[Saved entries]
#####

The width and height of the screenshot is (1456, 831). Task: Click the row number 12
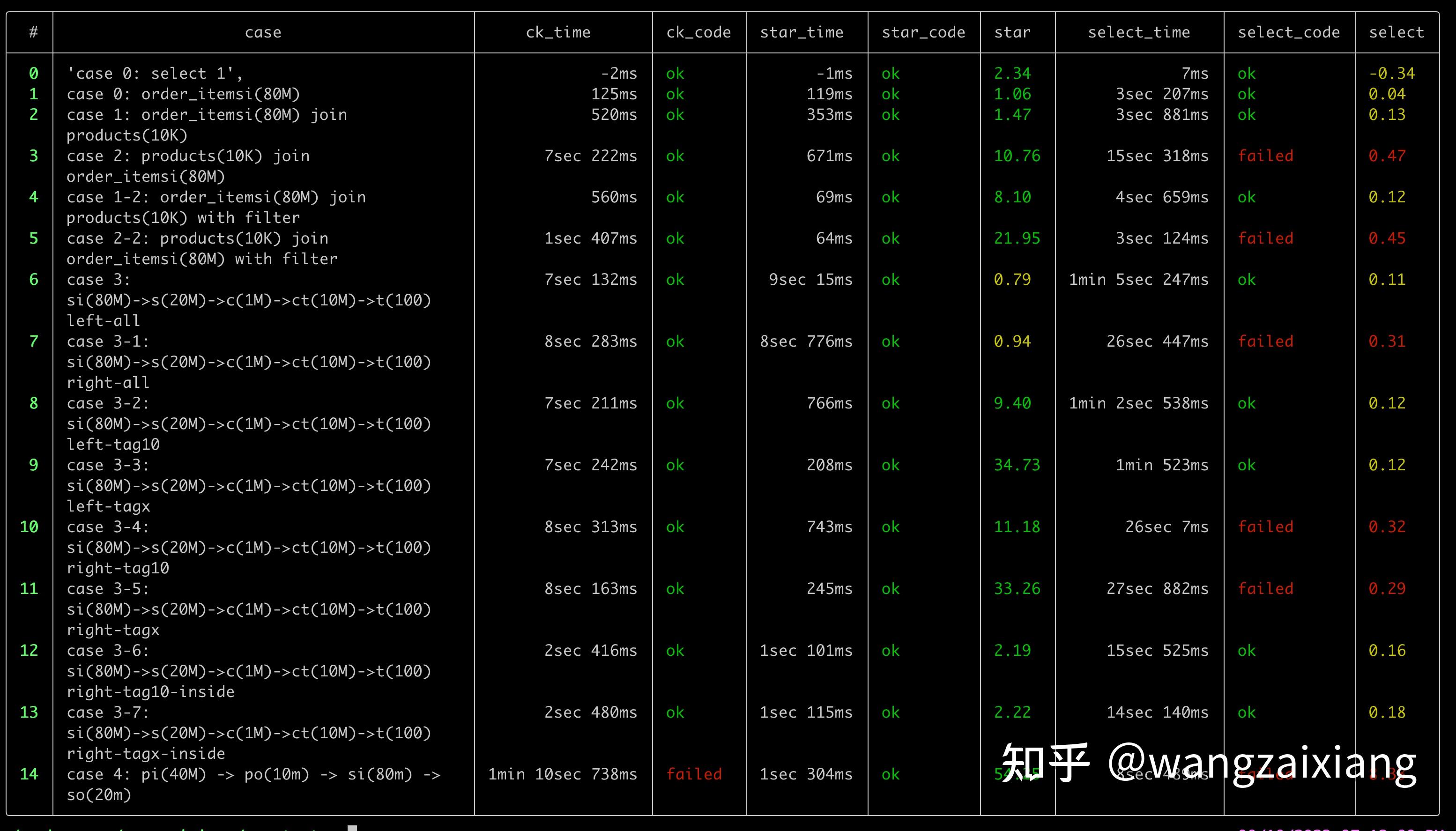click(29, 651)
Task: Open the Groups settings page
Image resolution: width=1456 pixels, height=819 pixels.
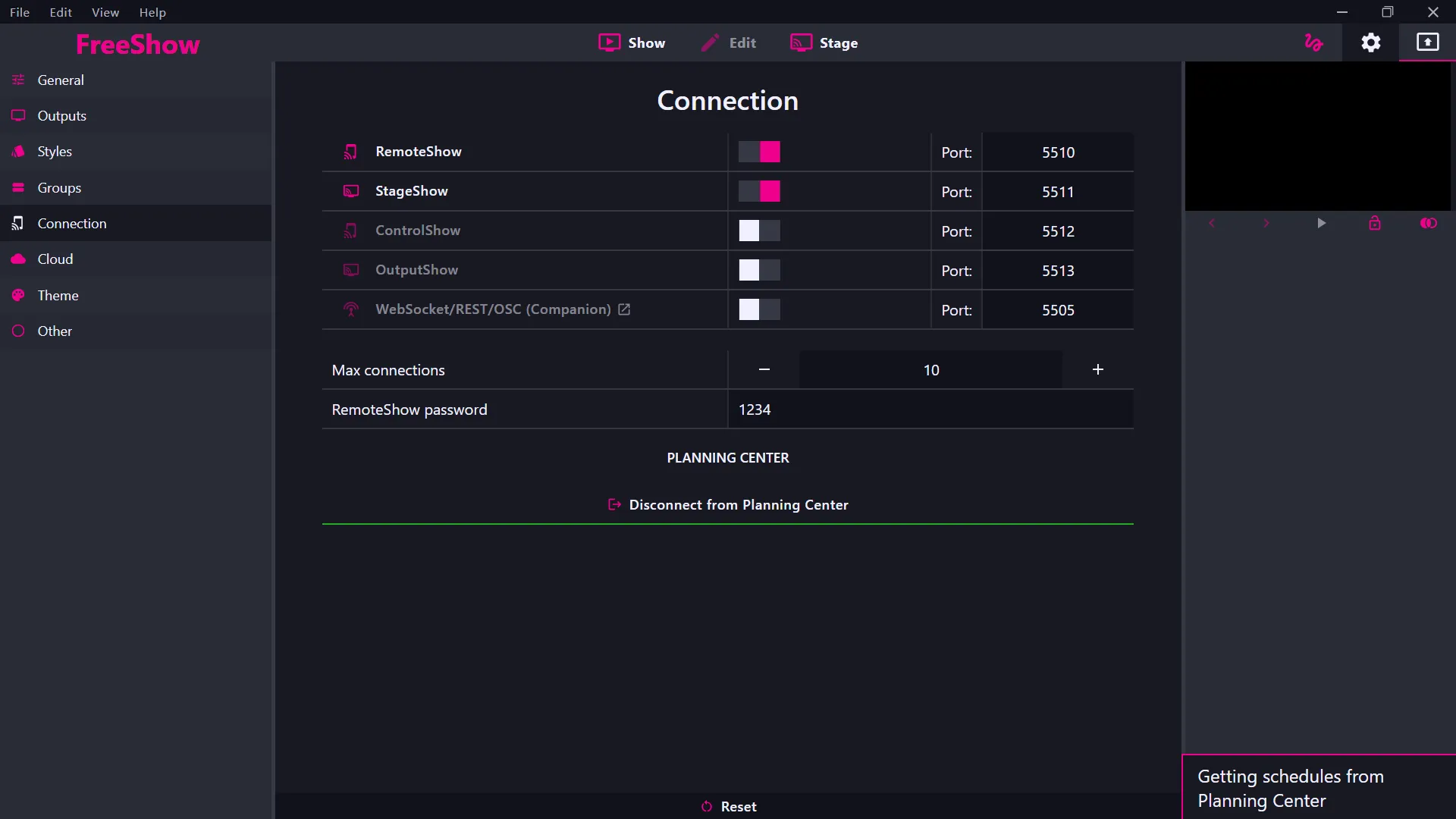Action: (59, 187)
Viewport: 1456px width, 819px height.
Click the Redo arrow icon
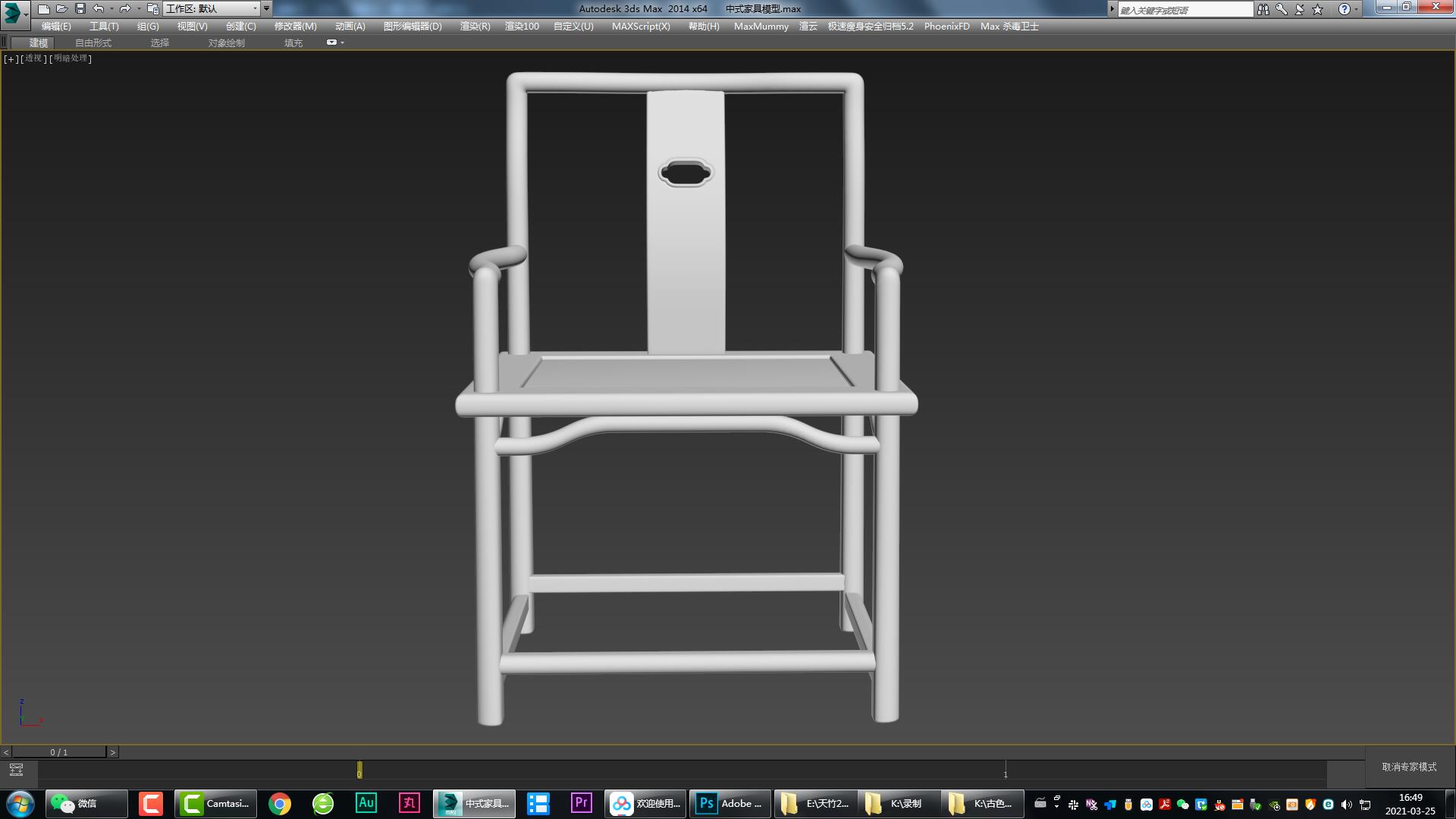click(x=125, y=9)
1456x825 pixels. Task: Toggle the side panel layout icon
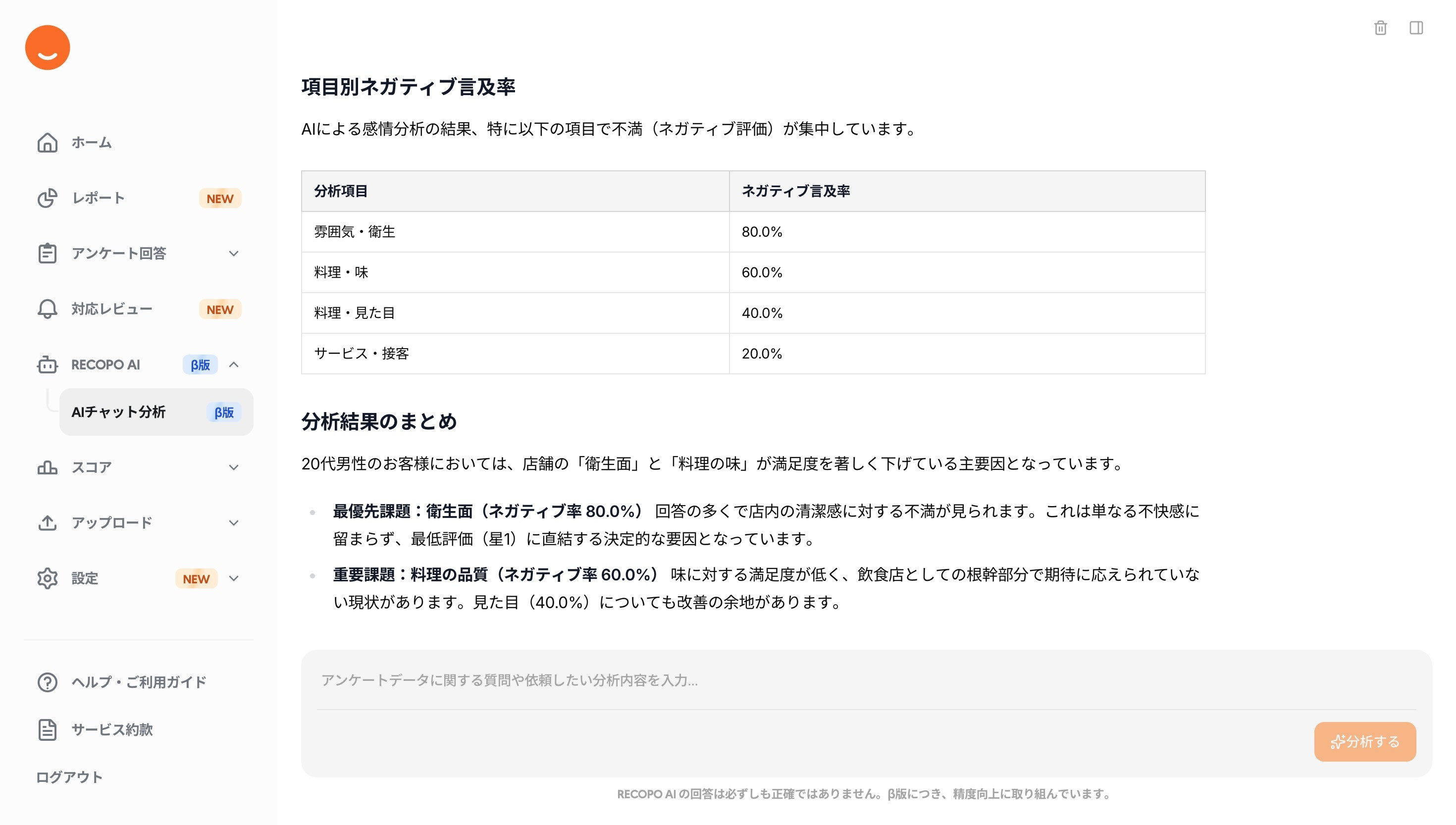tap(1416, 28)
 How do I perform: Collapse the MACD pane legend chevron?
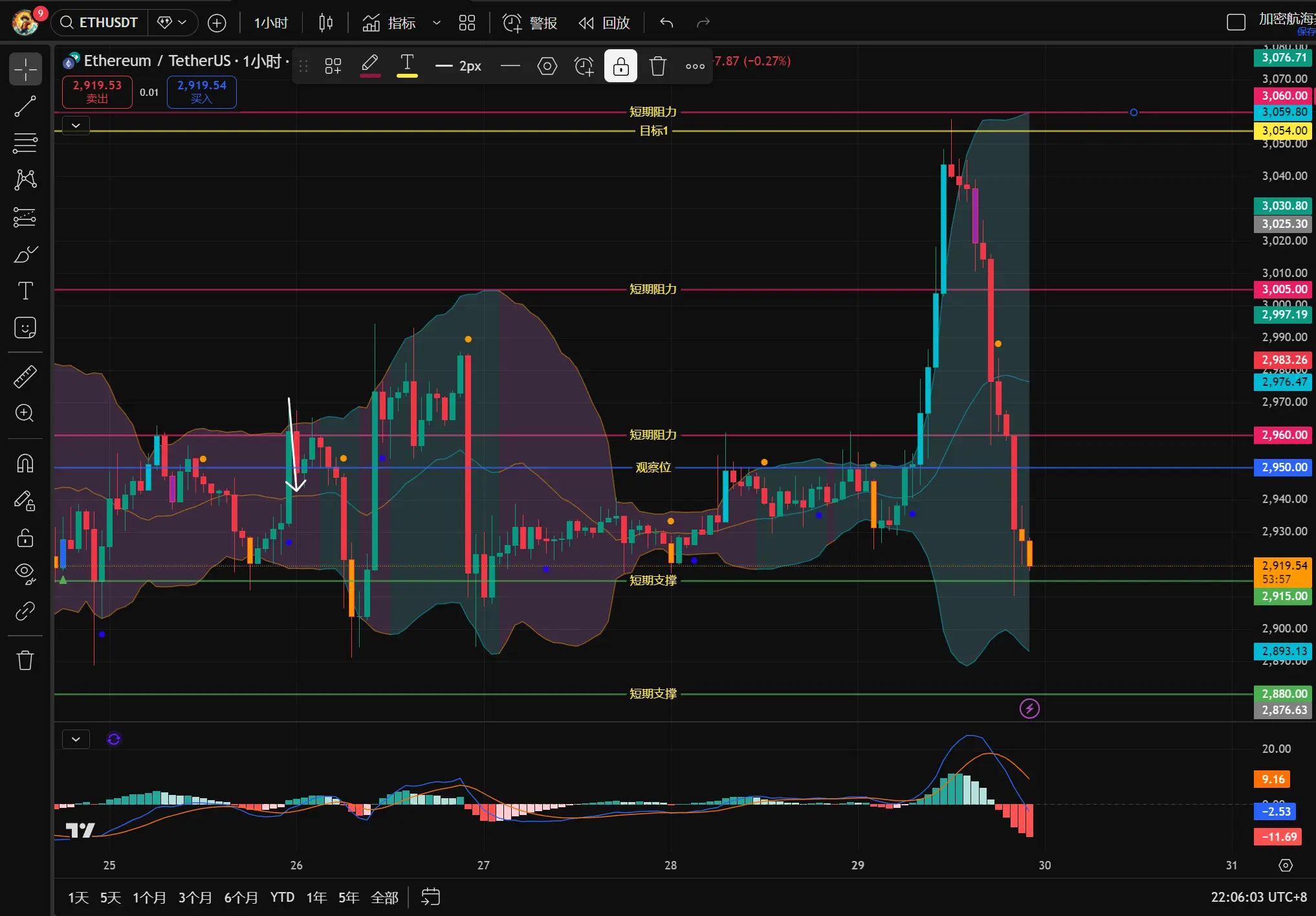(x=76, y=739)
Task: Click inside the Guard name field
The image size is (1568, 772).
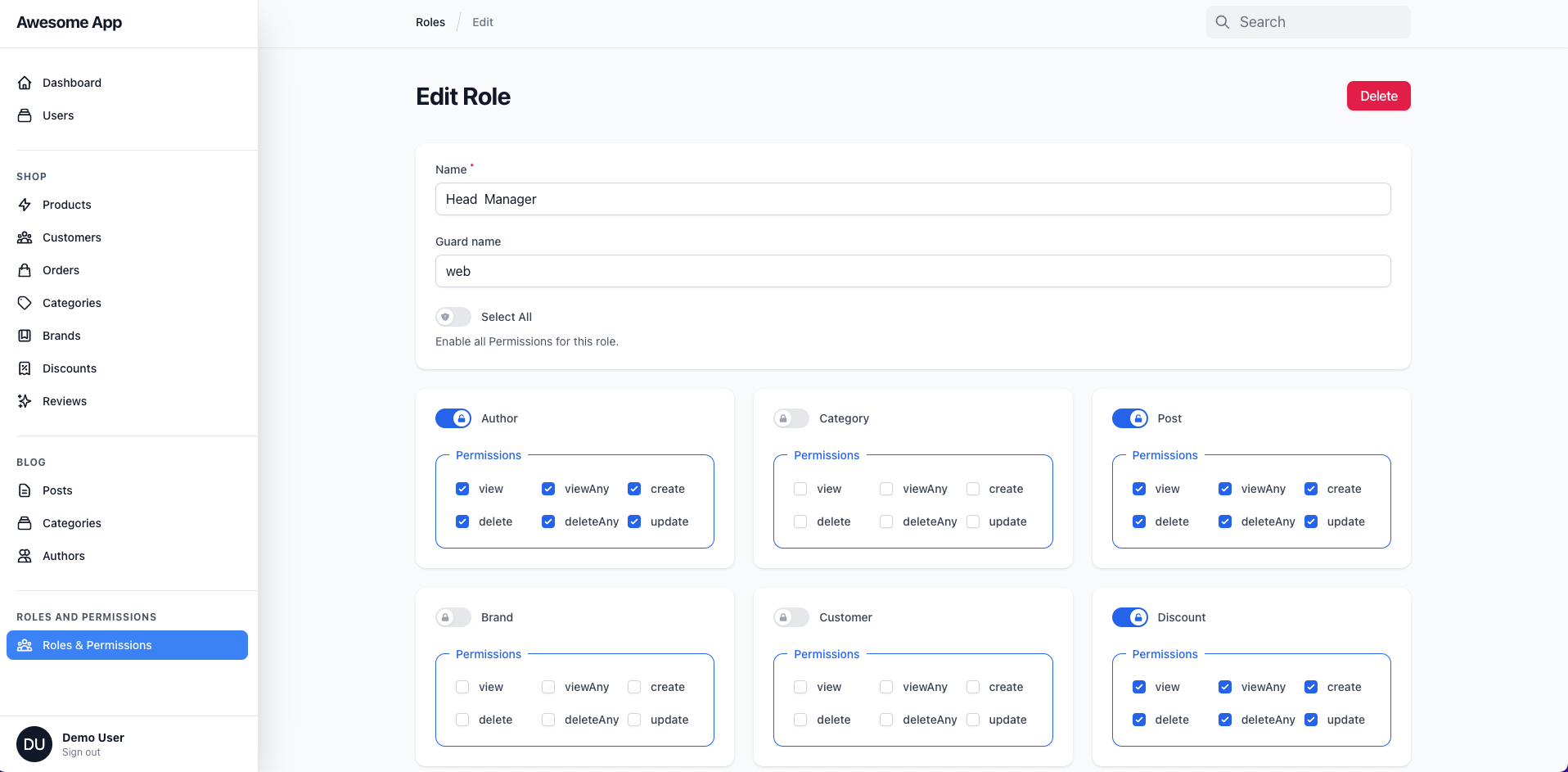Action: click(x=912, y=271)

#####

◆ DIRECTIONS FOR THIS TASK ◆
Write out the data again word for word, minus any images.

◆ RESPONSE AREA ◆
The width and height of the screenshot is (1456, 831). Task: Click the row number 12
click(29, 651)
Task: Open the Groups settings page
Image resolution: width=1456 pixels, height=819 pixels.
Action: (59, 187)
Viewport: 1456px width, 819px height.
Click the Redo arrow icon
click(x=125, y=9)
1456x825 pixels. Task: Toggle the side panel layout icon
tap(1416, 28)
 How do I perform: Collapse the MACD pane legend chevron?
(x=76, y=739)
Task: Click inside the Guard name field
The image size is (1568, 772).
Action: click(x=912, y=271)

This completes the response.